### Work to complete:
Look for the line that has "Privacy Policy (457, 2488)" in the material below; please repeat it and every line after it, exactly, up to and including the line that has "FAQ’s (440, 2441)", and nothing else.

### Source information:
-- Opening Marker --
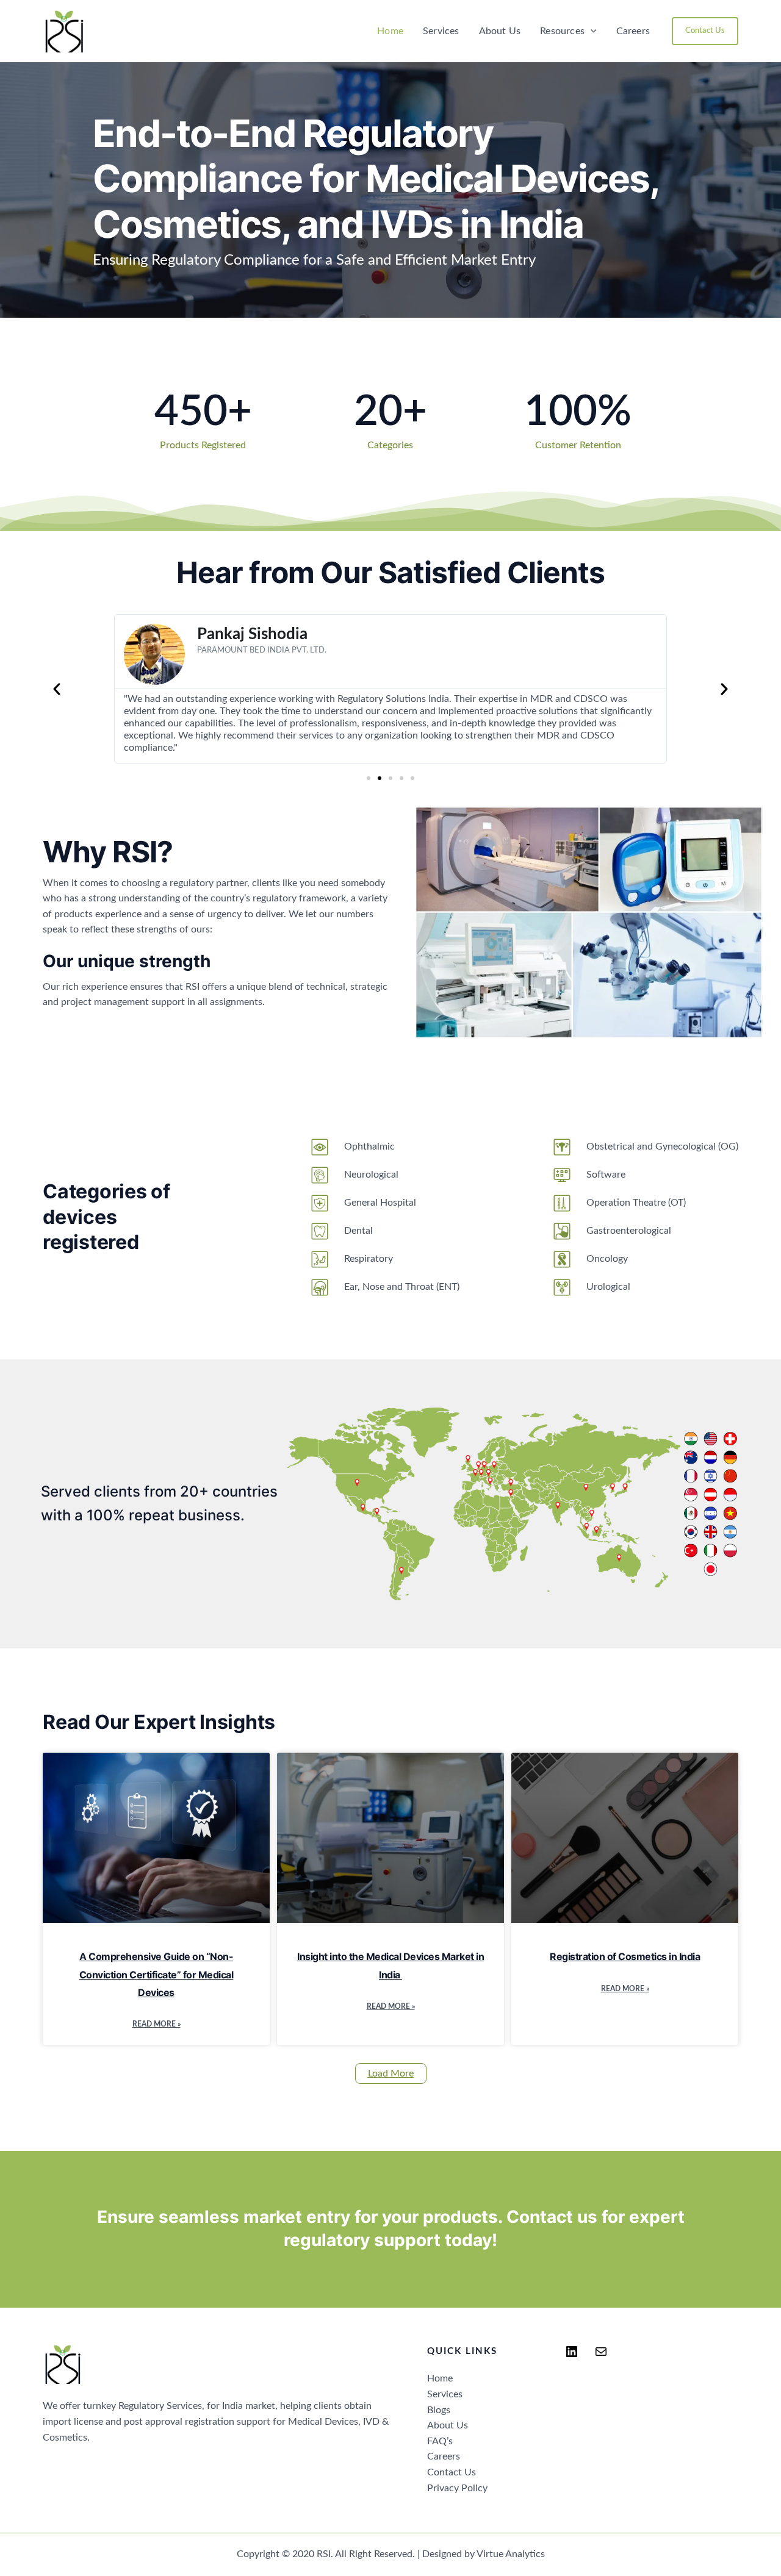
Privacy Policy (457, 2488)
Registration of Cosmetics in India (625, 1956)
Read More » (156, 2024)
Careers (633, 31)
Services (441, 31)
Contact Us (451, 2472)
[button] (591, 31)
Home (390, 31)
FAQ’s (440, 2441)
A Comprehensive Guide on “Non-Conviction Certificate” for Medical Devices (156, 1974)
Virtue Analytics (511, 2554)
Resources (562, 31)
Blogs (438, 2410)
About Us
-- Closing Marker --
-- Opening Marker --
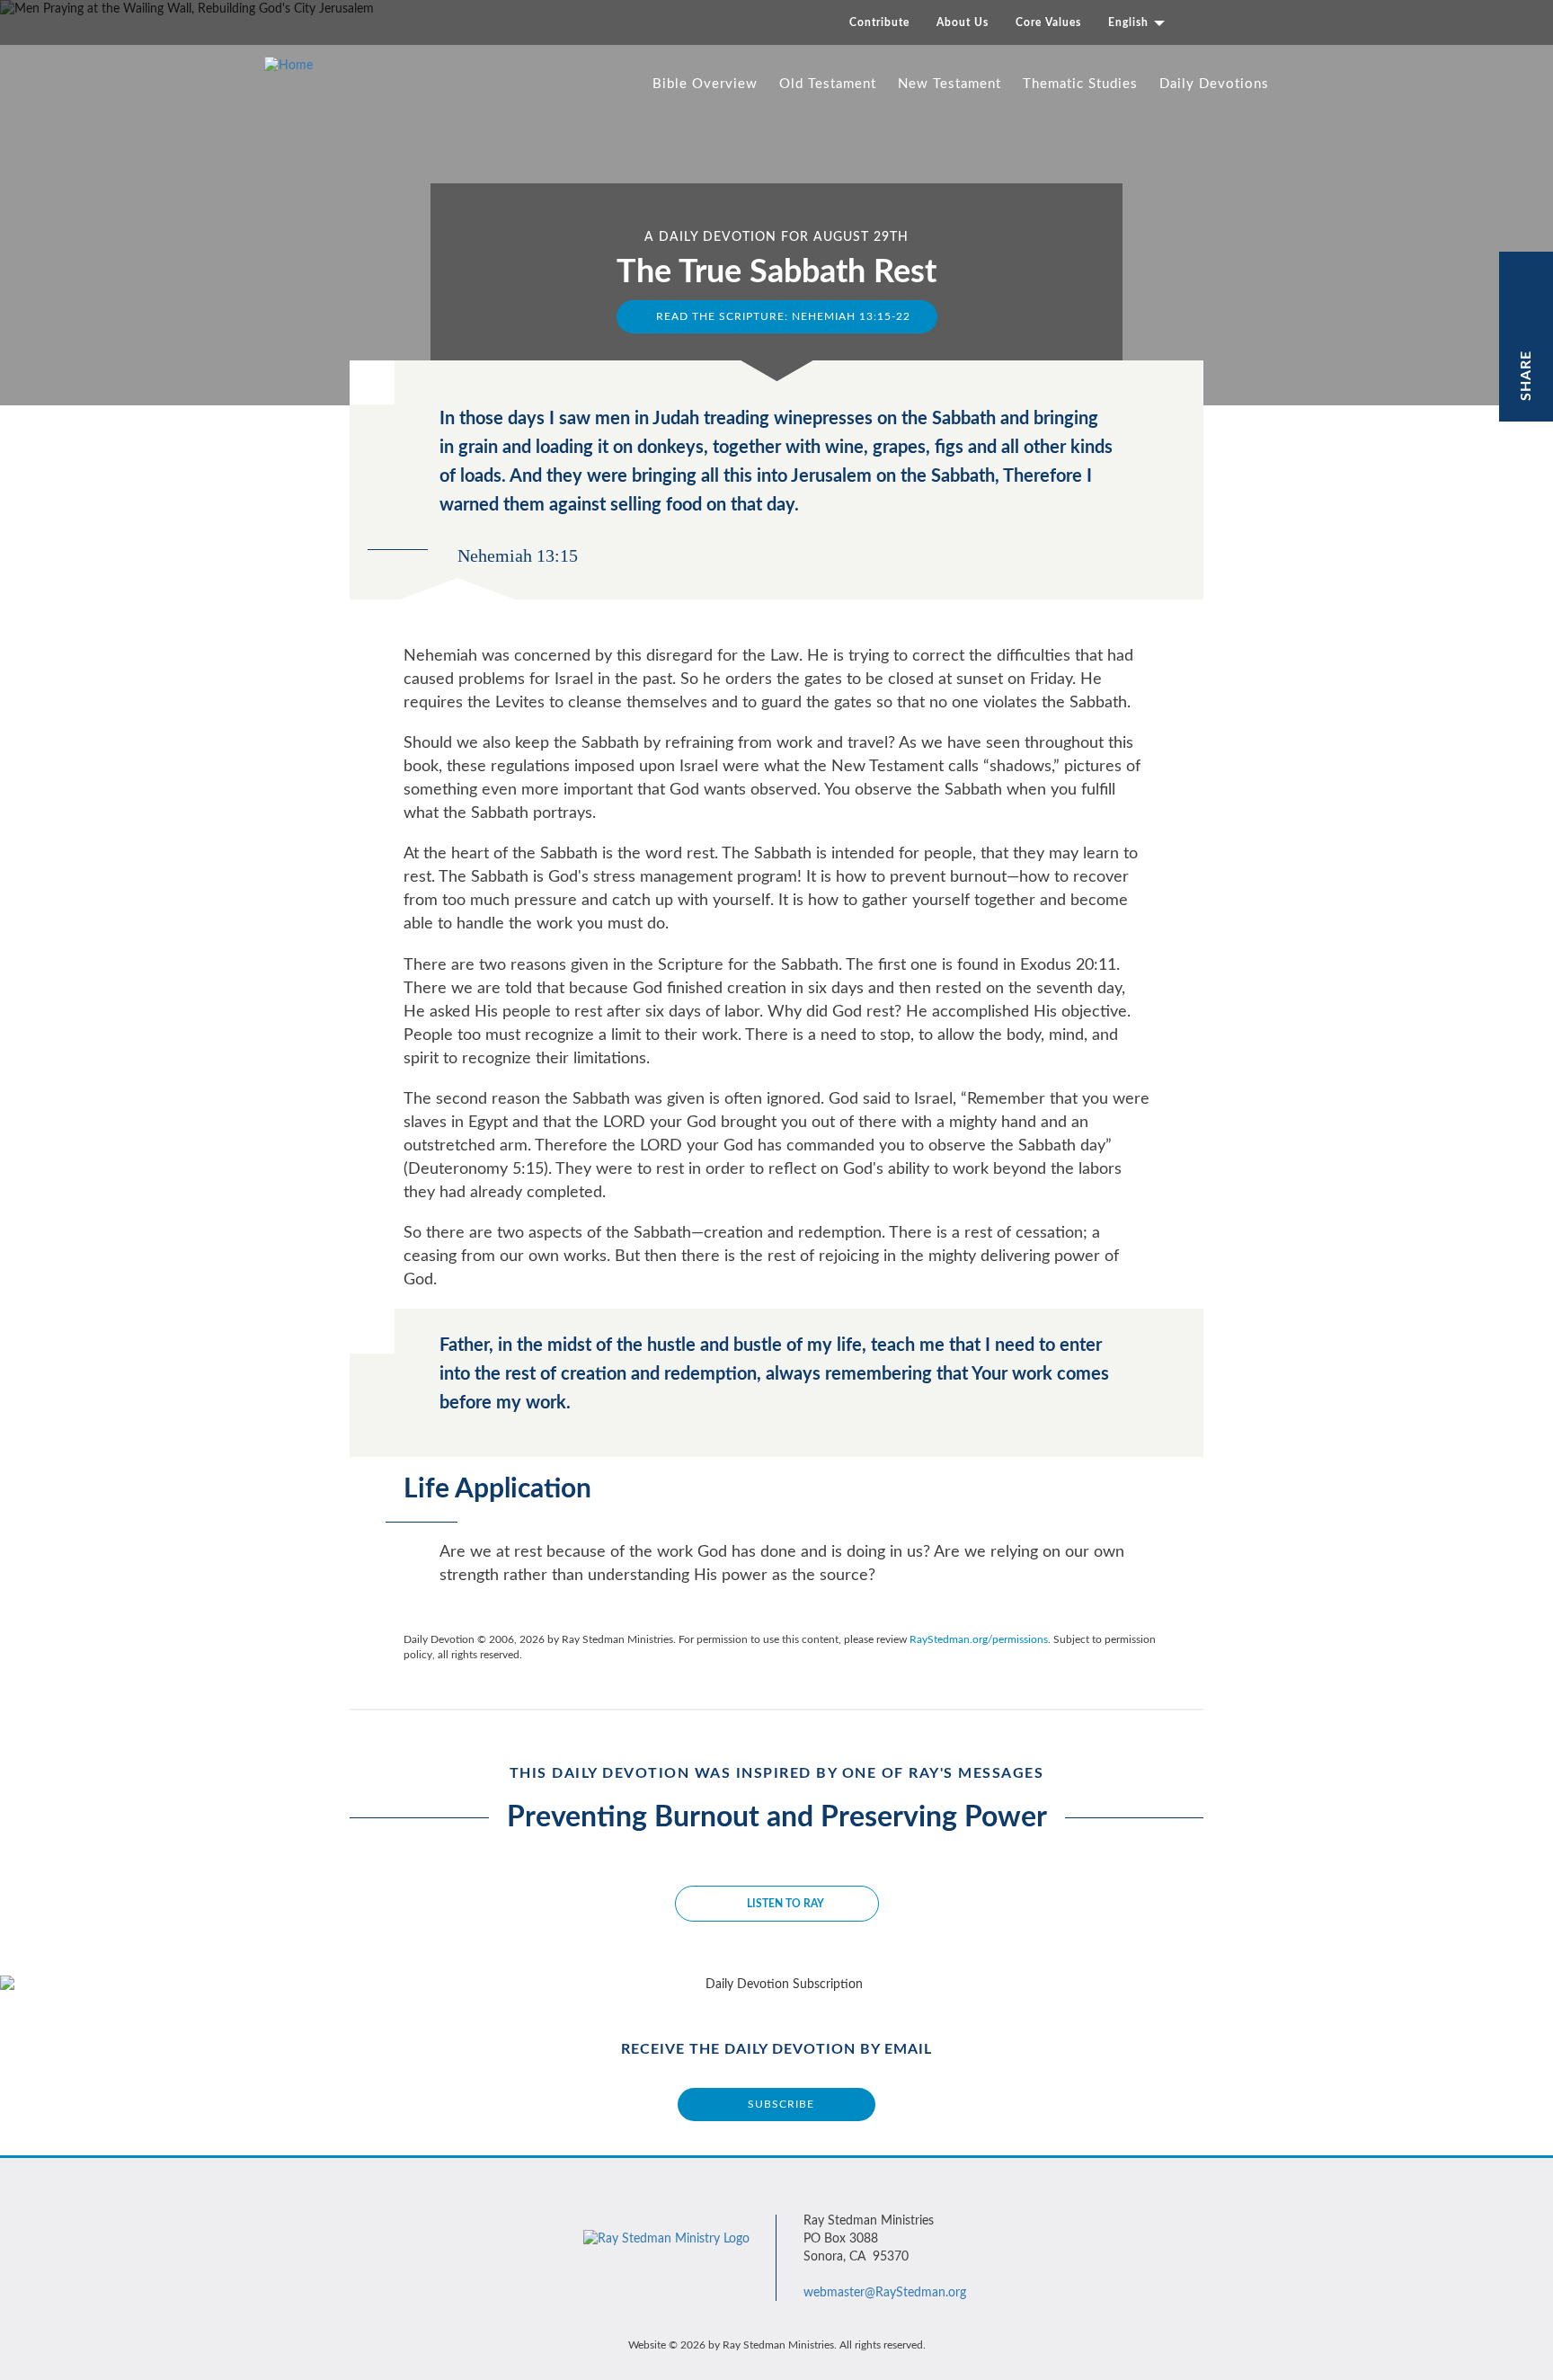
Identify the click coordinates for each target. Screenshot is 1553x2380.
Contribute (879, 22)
-- Closing Marker --
### Exercise answer:
Privacy Policy (457, 2488)
Registration of Cosmetics in India (625, 1956)
Read More » (156, 2024)
Careers (633, 31)
Services (441, 31)
Contact Us (451, 2472)
[button] (591, 31)
Home (390, 31)
FAQ’s (440, 2441)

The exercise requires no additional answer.